The big banks have been in a hostile mode to ship British jobs overseas and cripple the economy if the nation’s Treasury fails to slow the nation’s exit from the European Union. This would leave Britain under the thumb of Brussels for longer than the nation’s voters have demanded. The outrage has already begun.
Two camps arose after the election. One for a quiet exit, and one for a longer term exit. Markets seemed to show power brokers had opted for a longer term exit. That exit is going to only take longer now if the international banks get their way.
Our bearish view on GBP has been intact for a year although we have been highlighting in recent publications that cheap valuations, crowded shorts, and headline risk warrant cautious shorts implemented through options.

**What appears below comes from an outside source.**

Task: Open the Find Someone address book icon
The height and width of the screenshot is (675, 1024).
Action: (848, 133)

Although this trade has underperformed but not have gone adverse, we would still maintain exposure with time decay high given less than three weeks to maturity (while also monitoring the sport relative to the 1.27 strike on the short call).

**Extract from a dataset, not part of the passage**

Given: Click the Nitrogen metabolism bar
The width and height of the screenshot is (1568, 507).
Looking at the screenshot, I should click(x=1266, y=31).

Moreover, the external BoP vulnerabilities of the UK keep us bearish. The base case is for Article 50 to still be triggered in late Q1.
City of London bankers have cautioned the UK government that the British economy will suffer if their terms aren’t met. Meanwhile, European statesmen are foaming at the mouth to lure international banks to their capitals and put an end to the City’s reign as a global financial powerhouse.
Given that this has come against the backdrop of record shorts in the currency, combined with ongoing Supreme Court proceedings, has contributed to the squeeze, sterling bears remain intact.
Hence, stay short GBPUSD via a bearish seagull like patterns; alternatively, also like to encourage trades in 2m GBPUSD 1.25-1.20 put spread, sell a 1.27 call. Marked at -51.7bp.